Biden’s answer: He would do it sparingly.

“It’s a balancing act, but I’m optimistic we can get a lot of things that I’d like to do done [through legislation], even if they’re on the cusp of whether they’re in the executive’s power," the president-elect said. “I’ve spent most of my career arguing against the imperial presidency, from the time I started writing about that back when I was in my first term in the United States Senate. We’ve got three equal branches of government.”

Indeed, if you read news accounts from the 1970s, you will discover that lamenting the growth of executive power was one of the young senator’s favorite topics during the post-Watergate years, when the country was still in a state of shock from the abuses of then-President Richard M. Nixon.

On July 27, 1974, Pennsylvania’s Scranton Tribune printed a particularly lively account that began: “Scranton’s ‘native son’ U.S. Senator from Delaware had 300 Elks Club members and their guests on the edge of their seats seemingly dumbstruck Friday as he called for a return of this country to the republic as it was founded and for the end of the ‘imperial presidency.’”

In the first six months of his own presidency, however, Biden has been even more active than most of his recent predecessors in taking executive actions. Last Friday, he issued a sweeping order directing a dozen agencies to explore 72 initiatives that he claimed could boost competitiveness in industries — from hearing-aid makers, to airlines, to tech companies — that are dominated by only a few major players.

The most obvious reason that Biden is flexing his executive muscles is the gridlock and deep partisanship that he confronts on Capitol Hill, where Democratic majorities are razor-thin.

One of the central premises of his candidacy for president was that it was still possible to find support across the aisle for legislation that addresses the country’s most pressing and obvious needs. How deep that divide really is was made obvious in March when he and Democratic leaders were forced to push through a $1.9-trillion covid relief measure on Democratic votes alone.

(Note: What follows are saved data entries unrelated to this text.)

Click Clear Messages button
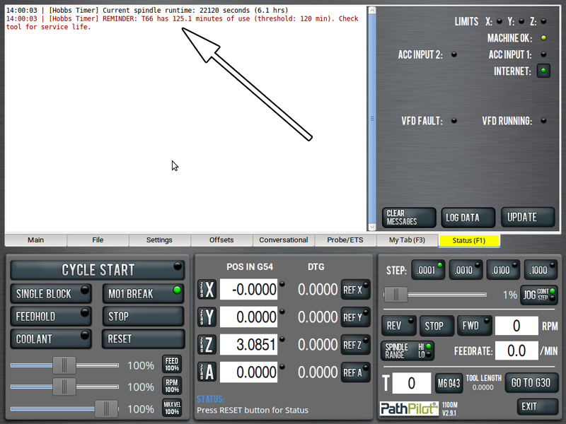 coord(409,218)
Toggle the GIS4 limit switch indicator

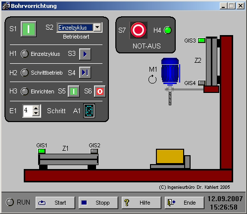(x=201, y=83)
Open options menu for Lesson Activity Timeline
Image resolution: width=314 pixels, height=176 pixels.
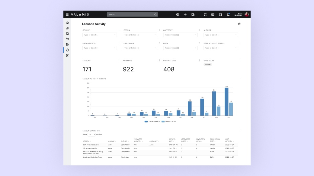[x=240, y=79]
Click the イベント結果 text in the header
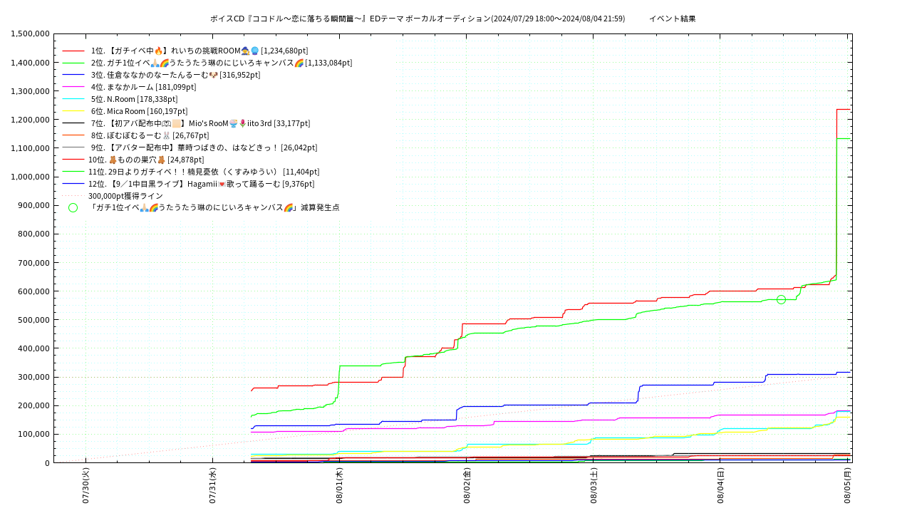 click(x=672, y=19)
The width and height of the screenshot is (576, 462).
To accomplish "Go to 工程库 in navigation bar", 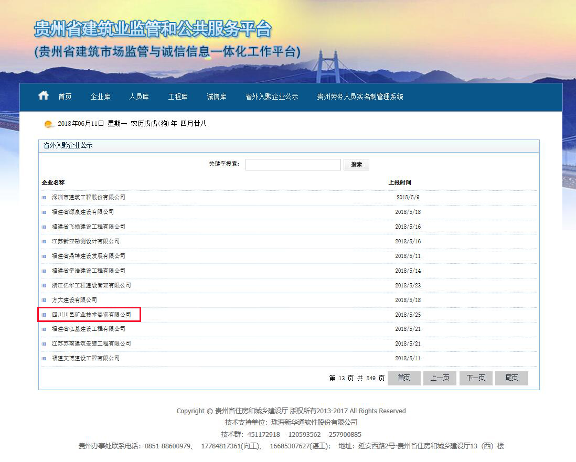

The acid test, however, will come as soon as the next few weeks, when the fate of the deal that he struck with a handful of Republican senators for a $1 trillion infrastructure package will be determined.

More than politics is at work here. The government operates very differently than it did when Biden first came to Washington.

“The change between the ’70s and now is that so much of significance happens in the regulatory process, not the legislative process,” says Elaine Kamarck, who heads the Brookings Institution’s Center for Effective Public Management and who managed the Clinton administration’s government-reinvention initiative when she worked for then-Vice President Al Gore.

Back then, for instance, the environmental movement was in its infancy; now, many of the most titanic regulatory battles happen in that arena.

The legislation that Congress passes to guide all the regulatory agencies tends to be vague — purposefully so, Kamarck says, so that they can keep up with technological advances and other forces that can render inflexible laws obsolete. From education to health care to communication, direction to the agencies often comes from the top of the executive branch, not only through executive orders but also by less formal proclamations and memorandums that have legal force.

Of course, one reality of using executive power is that what can be done with a stroke of a pen by one president can usually be undone just as easily by his successor. In Biden’s first two weeks in office, he took 16 executive actions directly reversing one or more of former president Donald Trump’s policies.

The judiciary also has a say in how far any president can go. According to the Institute for Policy Integrity at New York University School of Law, of the nearly 260 deregulatory and other actions of Trump’s administration that were challenged in court, three-quarters were either struck down or withdrawn by the agency in question after it was sued.

This is not the presidency as that young senator in the 1970s might have envisioned it, or even as Biden was so confident that it could be when he took office. But yes, it is still what he called “a balancing act” — one that continues to tilt more and more in favor of the executive branch, which means policies that take sharp turns every four or eight years.